Ron Paul’s ascent over the past few weeks has been thrilling. Everything from his willingness to tackle issues that no one else will, to the fact that he actually answers questions is deeply impressive. He has gotten further than anyone expected, and after his performance in last week’s debates even the media is going to have to start taking him seriously.
This means that we are going to hear a lot on racism.
It will be tempting to just call it a smear, but that is not what it is. My own research has made it clear that Paul and his campaign need to address this issue. They need to address it very well if Paul is going to retain skeptical voters. There are some very disturbing places on the internet. I won’t dignify them with a link. Trust me when I say, however, that to the extent that there is a white supremacist vote, Paul owns it. No big deal, right? As the Republican most likely to beat the black guy, he was probably going to have that anyway.
Unfortunately, there is a lot more. From 1987 to 2001 a series of newsletters were published in Ron Paul’s name. James Kirchick of the New Republic and the Weekly Standard tracked down some of the older newsletters. He has highlighted language from these articles that can only be described as racist. Not that kind of icky feeling you get when old white dudes talk about race, but flat-out, old-school racist filth. The links above contain the details.

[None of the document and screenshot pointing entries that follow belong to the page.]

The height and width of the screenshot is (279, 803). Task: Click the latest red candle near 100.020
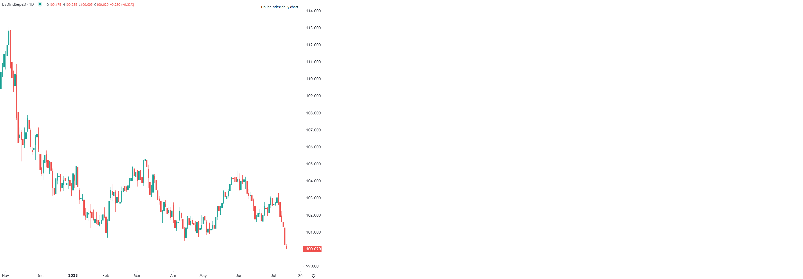pos(286,248)
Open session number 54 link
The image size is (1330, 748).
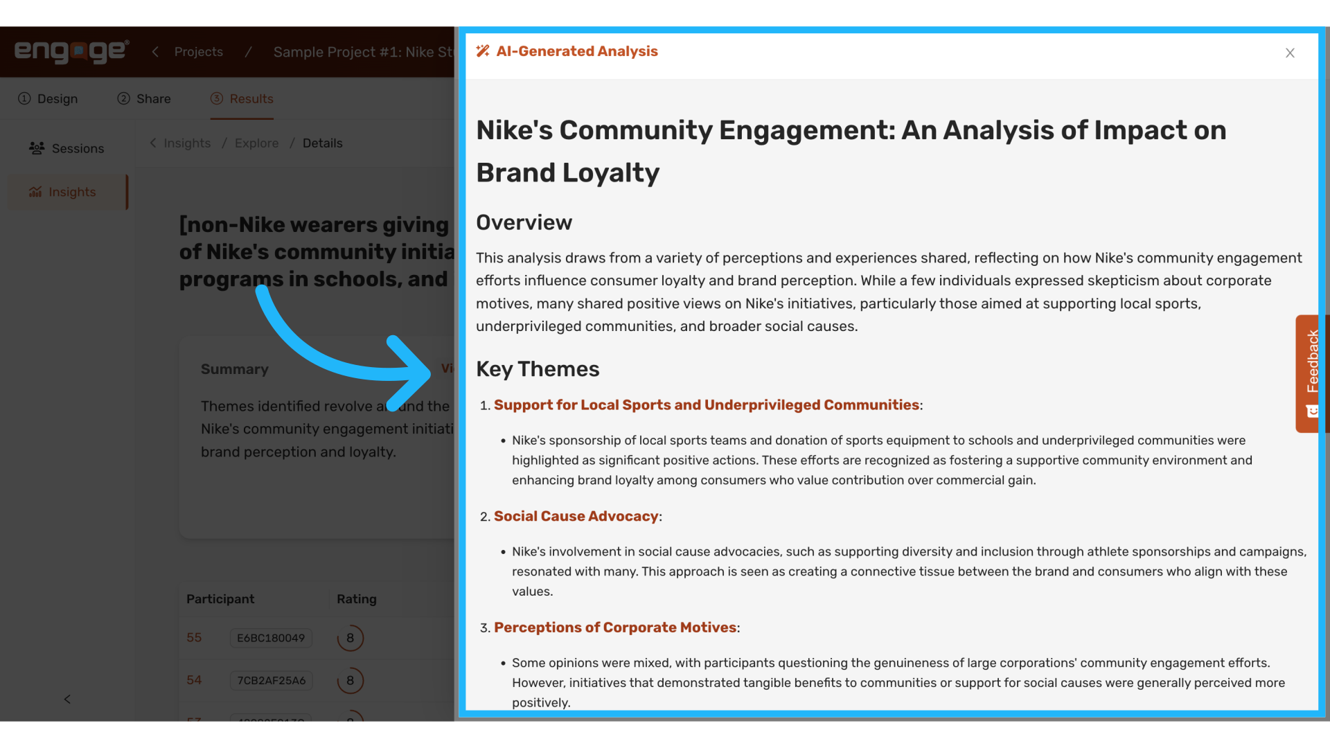[194, 680]
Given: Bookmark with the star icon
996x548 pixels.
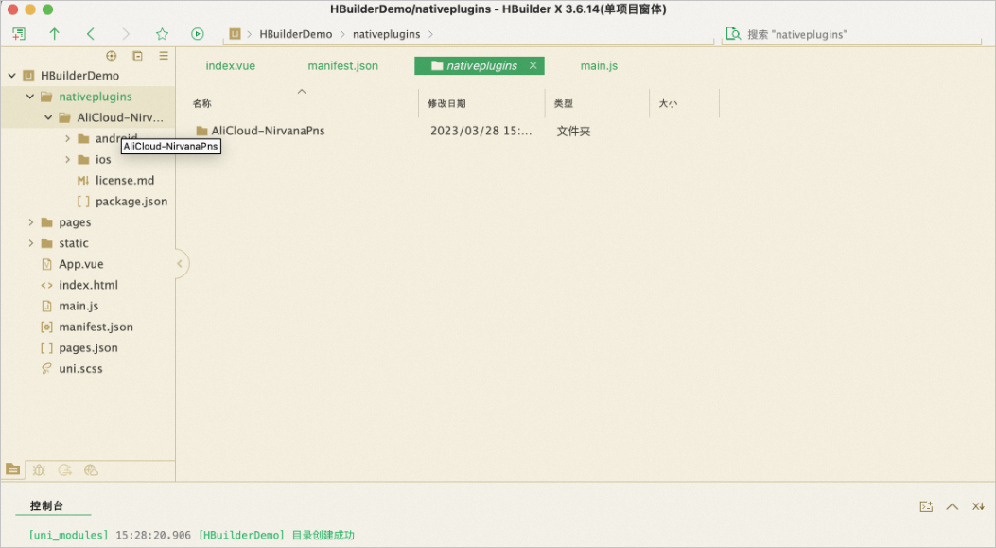Looking at the screenshot, I should point(162,34).
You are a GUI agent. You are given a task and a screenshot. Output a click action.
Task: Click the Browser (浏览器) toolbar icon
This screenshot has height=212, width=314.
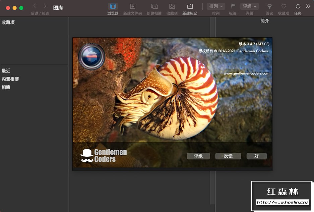click(x=113, y=6)
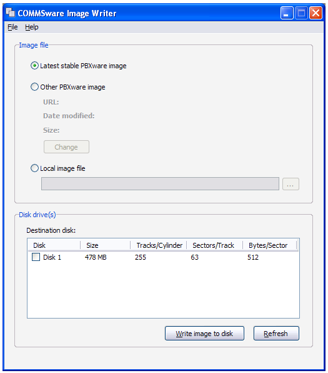Sort by the Size column header
The width and height of the screenshot is (328, 373).
click(x=106, y=245)
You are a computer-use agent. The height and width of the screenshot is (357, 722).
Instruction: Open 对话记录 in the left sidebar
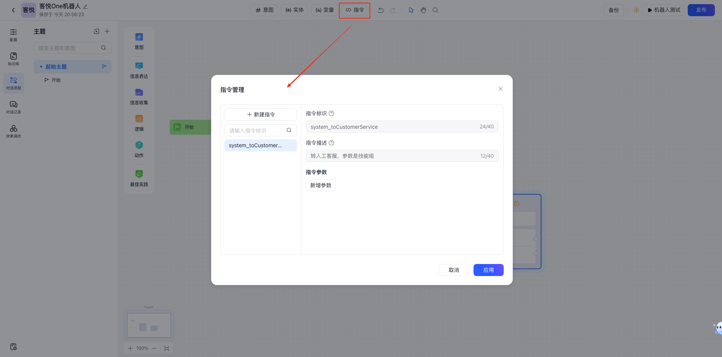coord(14,107)
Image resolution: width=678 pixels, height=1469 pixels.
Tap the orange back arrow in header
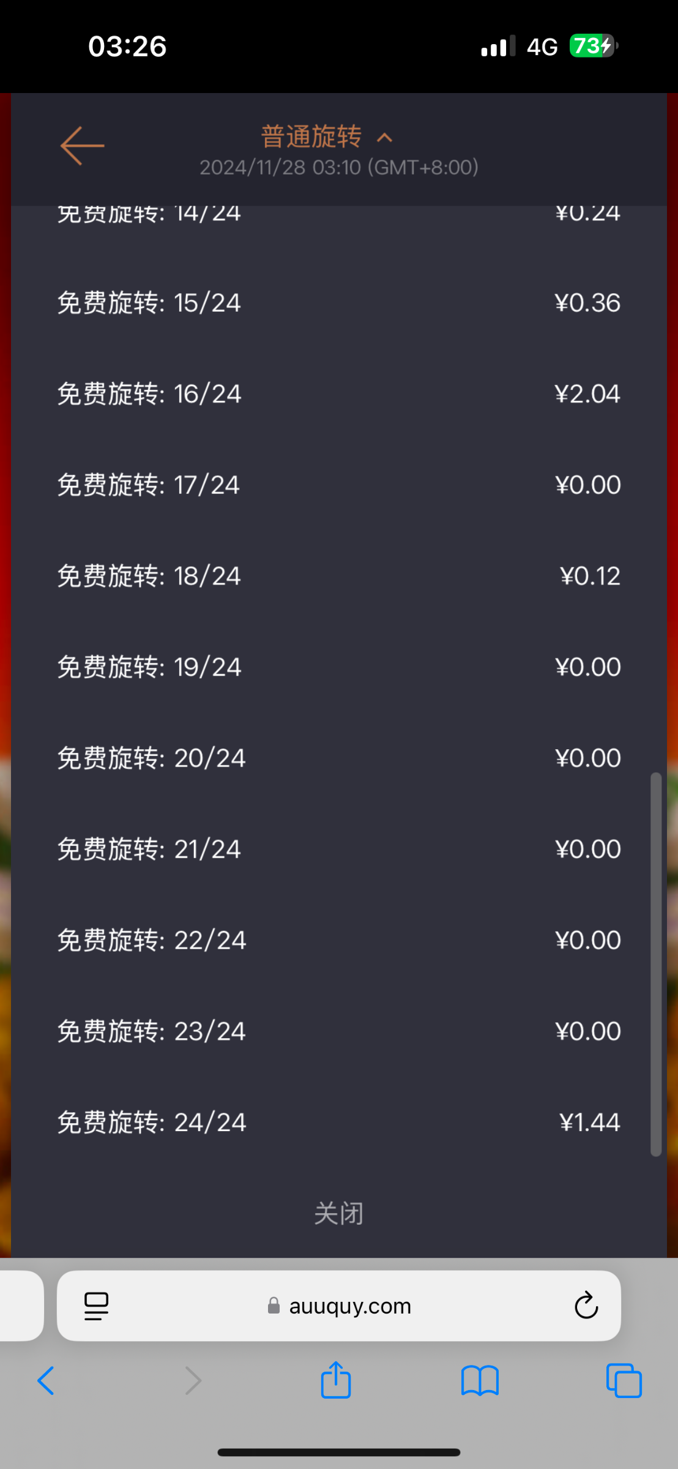coord(83,146)

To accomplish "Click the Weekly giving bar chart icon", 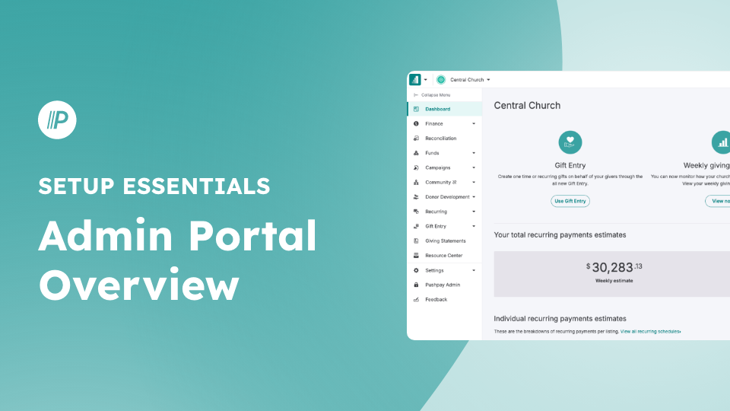I will 722,142.
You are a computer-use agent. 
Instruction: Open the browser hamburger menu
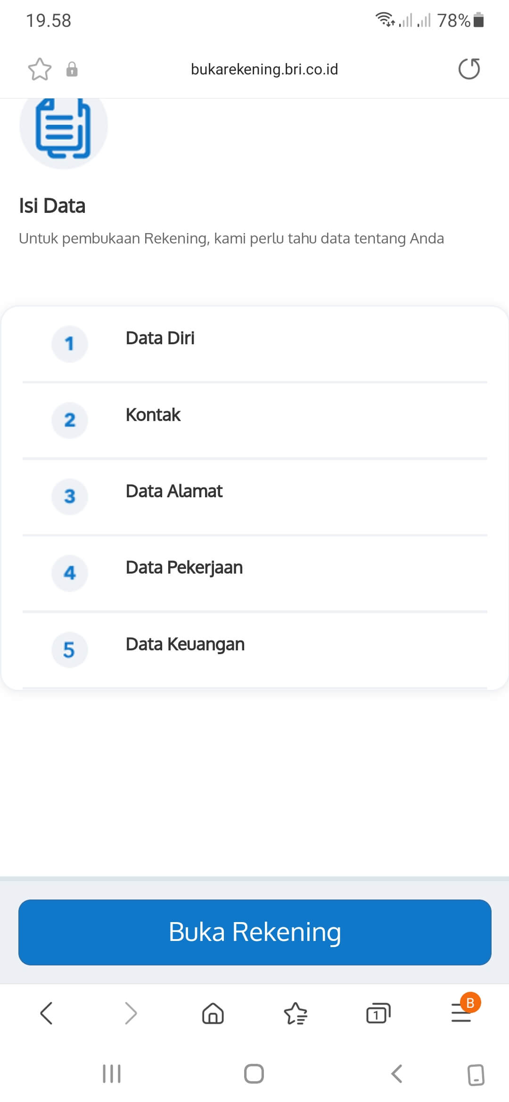(x=461, y=1013)
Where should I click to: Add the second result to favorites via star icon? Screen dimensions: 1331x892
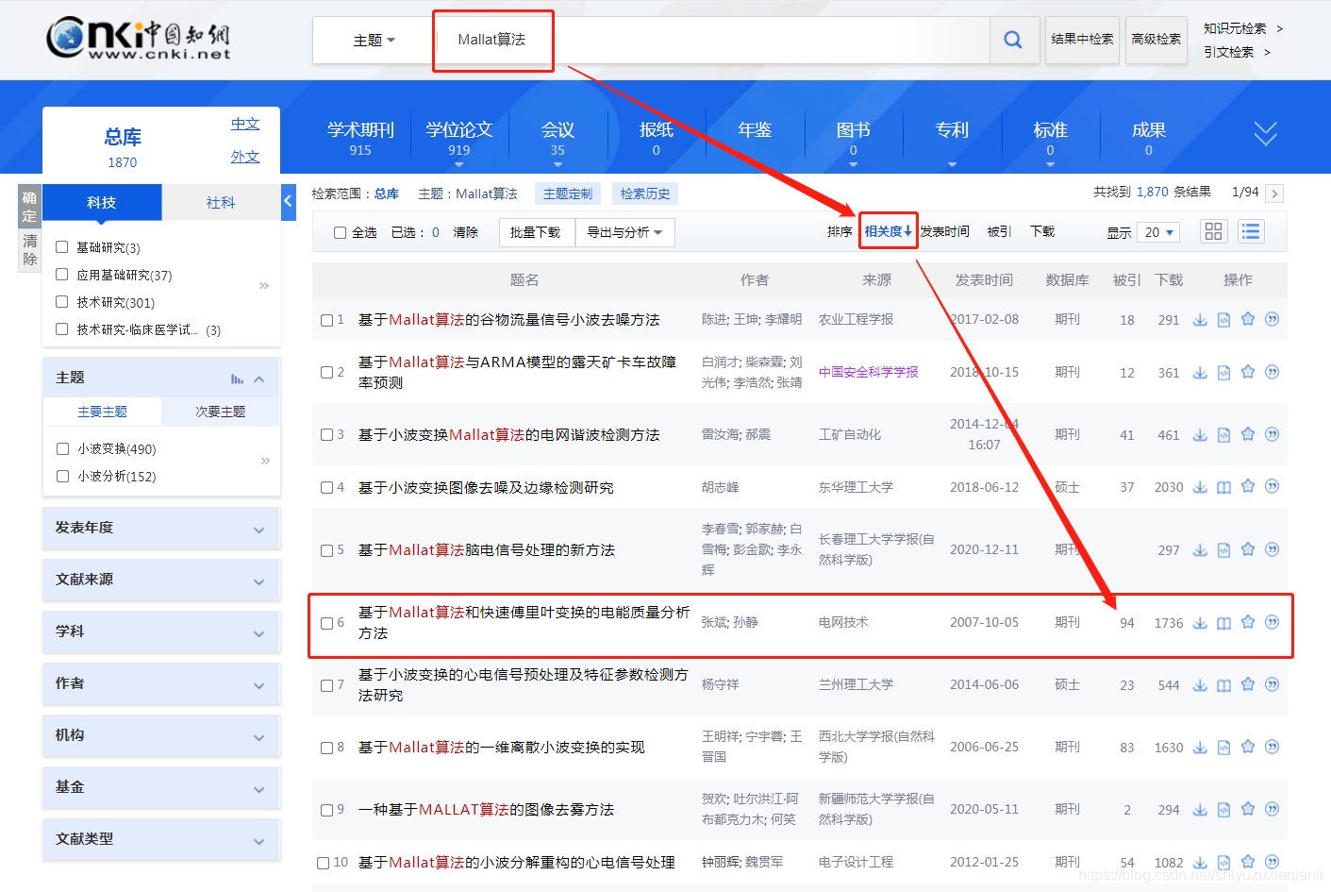pyautogui.click(x=1248, y=372)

For the past decade Paul has denied writing the newsletters. He has also apologized for them and accepted moral responsibility for allowing the newsletters go out under his name. This is a good start, but it is not enough. This history has the potential to hurt Ron Paul, but more importantly the cause of liberty he supports so well. Paul and his campaign have to address these issues, and address them well. Where might they start?
One place might be historical context. The majority of the statements pointed to in Kirchick’s article were from the late 80′s and early 90′s, most of 20 years ago. George Bush the 1st famously won the 1988 election with the “Willie Horton” ad. It essentially accuses the Democratic candidate of being in league with black rapists. The Republicans won by using language that was only slightly more veiled than that used in Paul’s newsletters. Paul was far out on the fringes back then, where more extreme rhetoric was seen as acceptable. This explanation adds to understanding, but does not excuse.
The only argument that might work for me is the following: The policies and platform that he is running on are better for people of color than those of any other major party candidate, including Obama. He is the only major party candidate against the drug war. The vast majority of those victimized by our drug laws are low-income minorities. He is the only major party candidate that supports a less vigorous US military. This would help the disproportionate number of low-income folks of color that fight and die for our country, and would also mean we bomb less brown people.
The high degree of media scrutiny the newsletters are about to receive is a good thing. This dirty laundry needs a good, early airing. If the Paul candidacy survives, it will be a much stronger one.
Update Jan 8th, 2012 by Stephen VanDyke: Told you it was futile, ha.